F19.12 1 funcionalidades Entregado

En resumen

The public status page is petanque.life's transparency commitment — real health checks against API, DB, Redis, Auth and SWA, a 60-second background collector with 90-day rolling uptime history, admin-published incidents with timeline updates, 30-second client refresh and an honest fail-red fallback when the status service itself is unreachable, served in 4 languages and linked from every footer.

Cómo funciona

Trust in a B2B/B2G platform survives outages only when the operator is transparent during them. The status page solves this by going beyond the typical green-square theatre. A background job, CollectStatusSamplesJob, runs every 60 seconds and probes each component the platform depends on: API health endpoint, MongoDB ping, Redis ping, Auth service, the static web apps.

Each probe writes a ServiceHealthSample document with status, latency and timestamp into a rolling-window collection with a 90-day TTL — long enough for SLA reporting, short enough to stay cheap. The visible /status page reads aggregated samples and renders per-service uptime over the last 24 hours, 7 days and 90 days, plus current state. Operators can publish StatusIncident records from the sys console with a title, severity, affected services and a timeline of updates — these render at the top of the status page during active incidents and below the fold afterwards as historical post-mortems.

The client-side fetcher refreshes every 30 seconds without a page reload so visitors always see fresh state, and — critically — if the fetch times out the UI fails red ('We can't reach the status service either') rather than silently showing stale green. The page is fully translated into EN/FR/ES/SV and is linked from the footer of every marketing page and from inside the admin app, so any user, customer or prospect who suspects an outage gets a same-second answer without escalating to support.

Capacidades clave

Real health-checks against API, DB, Redis, Auth and SWA components
60-second background collector job recording rolling samples (90-day TTL)
Per-service uptime aggregated over 24h, 7d and 90d windows
Admin-publishable incidents with severity, affected services and update timeline
30-second client-side auto-refresh without a page reload
Honest fail-red fallback when the status service itself is unreachable
Linked from every marketing footer and inside the admin app, EN/FR/ES/SV

En la práctica

A federation IT contact gets a Slack ping that 'Petanque Life is down' from a club admin trying to issue a license.
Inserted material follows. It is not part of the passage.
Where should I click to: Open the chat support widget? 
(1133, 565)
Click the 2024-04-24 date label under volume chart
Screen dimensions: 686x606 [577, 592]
He opens petanque.life/status from his bookmarks. The page shows API: degraded latency, DB: operational, Auth: operational, with an active incident published 4 minutes ago: 'Elevated API latency in EU-North — investigating.' Two updates follow within the next 10 minutes.

He posts the status URL to his federation's Slack channel and the noise stops — everyone sees the same official source rather than competing speculation. The full incident closes with a post-mortem 90 minutes later, which becomes part of the visible history.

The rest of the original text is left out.